For a broader explanation of the frontend layering and override architecture, see frontend/DeveloperGuide.md.
// ✅ CORRECT - Use @app/* for all imports
import { AppLayout } from "@app/components/AppLayout";
import { useFileContext } from "@app/contexts/FileContext";
import { FileContext } from "@app/contexts/FileContext";
// ❌ WRONG - Do not use @core/* or @proprietary/* in normal code
import { AppLayout } from "@core/components/AppLayout";
import { useFileContext } from "@proprietary/contexts/FileContext";
Only use explicit aliases when:
- Building layer-specific override that wraps a lower layer's component
- Example:
import { AppProviders as CoreAppProviders } from "@core/components/AppProviders"when creating proprietary/AppProviders.tsx that extends the core version
The @app/* alias automatically resolves to the correct layer based on build target (core/proprietary/desktop) and handles the fallback cascade.

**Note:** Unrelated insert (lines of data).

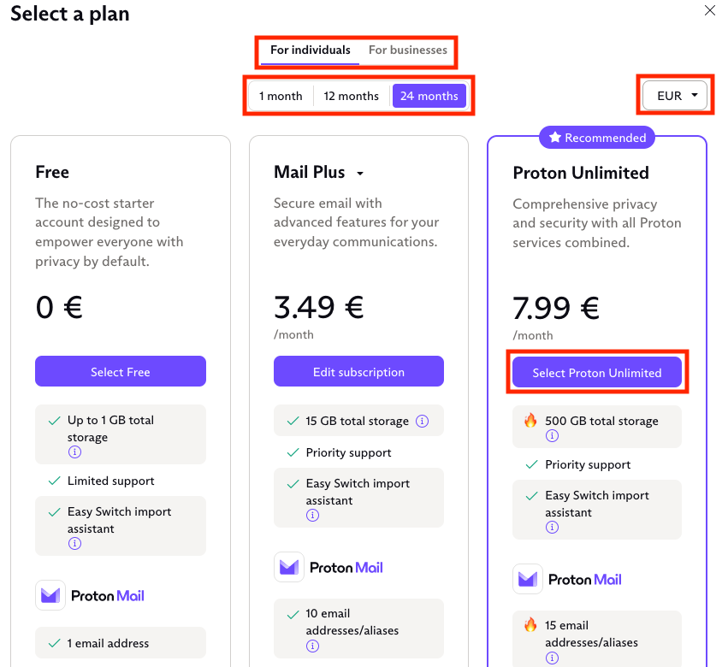The image size is (728, 667).
Task: Click the fire icon beside 500 GB total storage
Action: click(x=529, y=420)
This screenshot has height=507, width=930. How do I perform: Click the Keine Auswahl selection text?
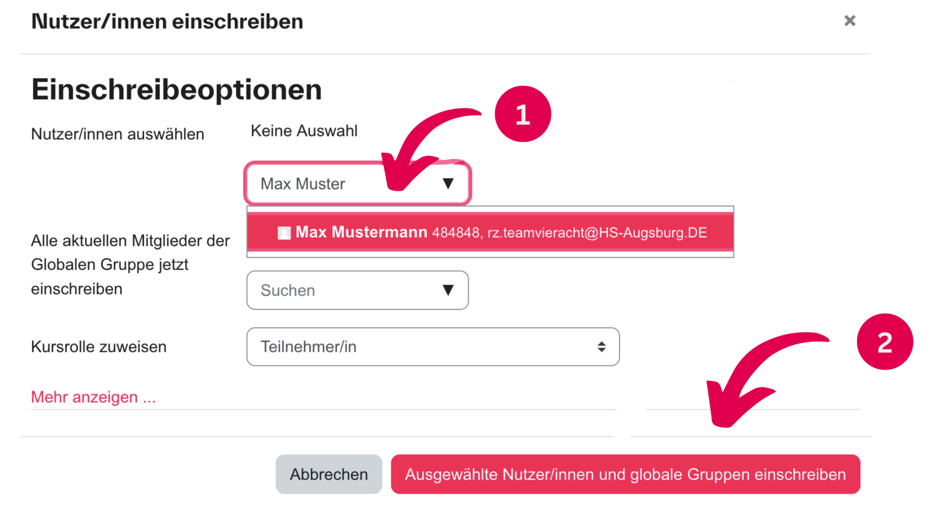tap(304, 131)
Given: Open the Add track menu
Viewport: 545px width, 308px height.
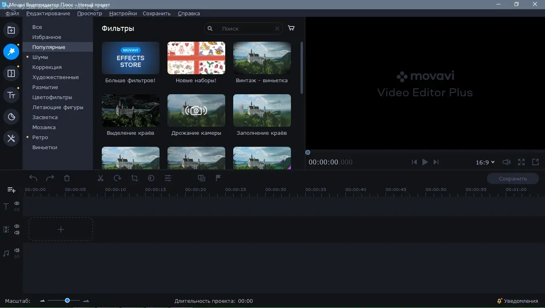Looking at the screenshot, I should pos(11,190).

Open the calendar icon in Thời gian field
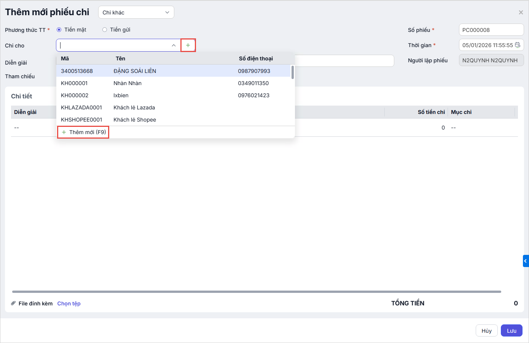click(518, 45)

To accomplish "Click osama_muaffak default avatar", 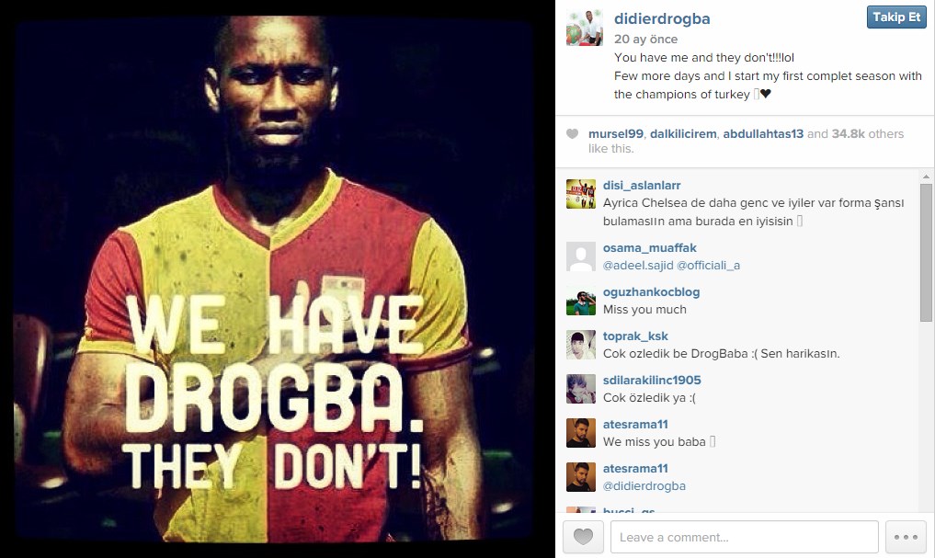I will pyautogui.click(x=581, y=256).
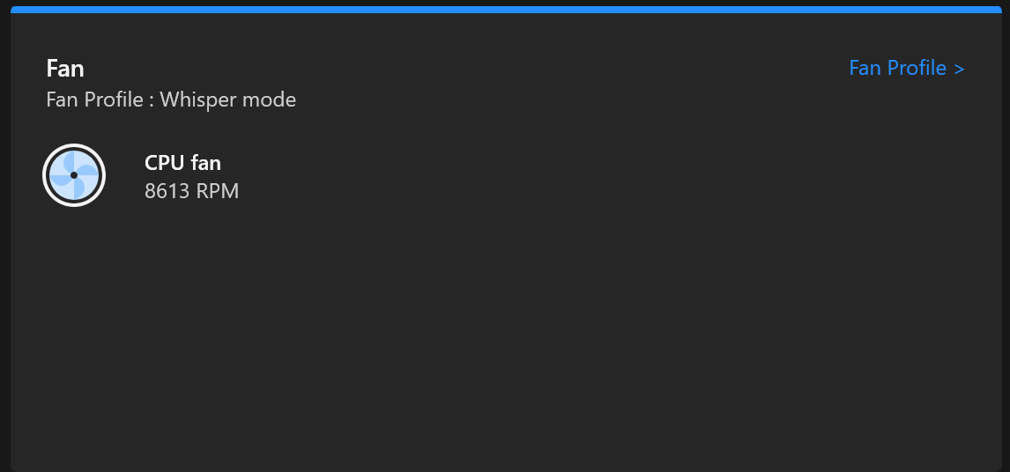Select the CPU fan entry row

coord(141,175)
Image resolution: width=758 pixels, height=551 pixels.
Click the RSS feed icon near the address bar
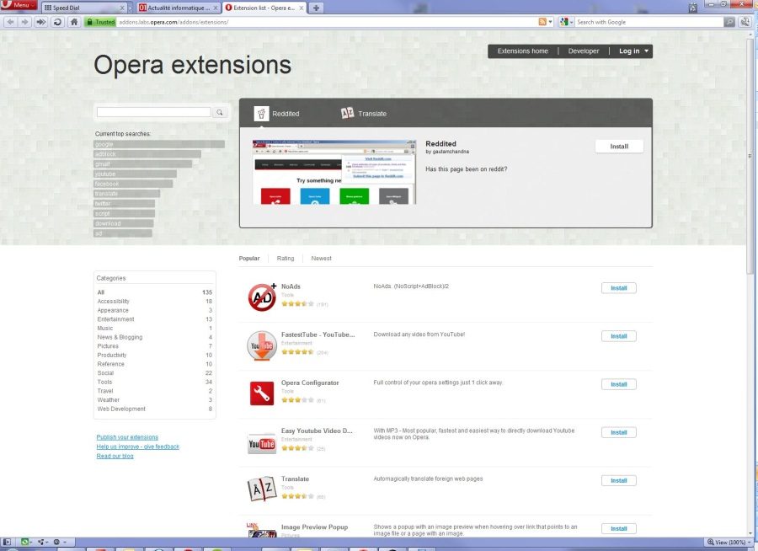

Component Override Pattern (Stub/Shadow)
Use this pattern for desktop-specific or proprietary-specific features WITHOUT runtime checks or conditionals.
How it works:
- Core defines stub component (returns null or no-op)
- Desktop/proprietary overrides with same path/name
- Core imports via
@app/*- higher layer "shadows" core in those builds - No
@ts-ignore, noisTauri()checks, no runtime conditionals!
Example - Desktop-specific footer:
// core/components/rightRail/RightRailFooterExtensions.tsx (stub)
interface RightRailFooterExtensionsProps {
className?: string;
}
export function RightRailFooterExtensions(_props: RightRailFooterExtensionsProps) {
return null; // Stub - does nothing in web builds
}
// desktop/components/rightRail/RightRailFooterExtensions.tsx (real implementation)
import { Box } from '@mantine/core';
import { BackendHealthIndicator } from '@app/components/BackendHealthIndicator';
interface RightRailFooterExtensionsProps {
className?: string;
}
export function RightRailFooterExtensions({ className }: RightRailFooterExtensionsProps) {
return (
<Box className={className}>
<BackendHealthIndicator />
</Box>
);
}
// core/components/shared/RightRail.tsx (usage - works in ALL builds)
import { RightRailFooterExtensions } from '@app/components/rightRail/RightRailFooterExtensions';
export function RightRail() {
return (
<div>
{/* In web builds: renders nothing (stub returns null) */}
{/* In desktop builds: renders BackendHealthIndicator */}
<RightRailFooterExtensions className="right-rail-footer" />
</div>
);
}
Build resolution:
- Core build:
@app/*→core/*→ Gets stub (returns null) - Desktop build:
@app/*→desktop/*→ Gets real implementation (shadows core)
Benefits:
- No runtime checks or feature flags
- Type-safe across all builds
- Clean, readable code
- Build-time optimization (dead code elimination)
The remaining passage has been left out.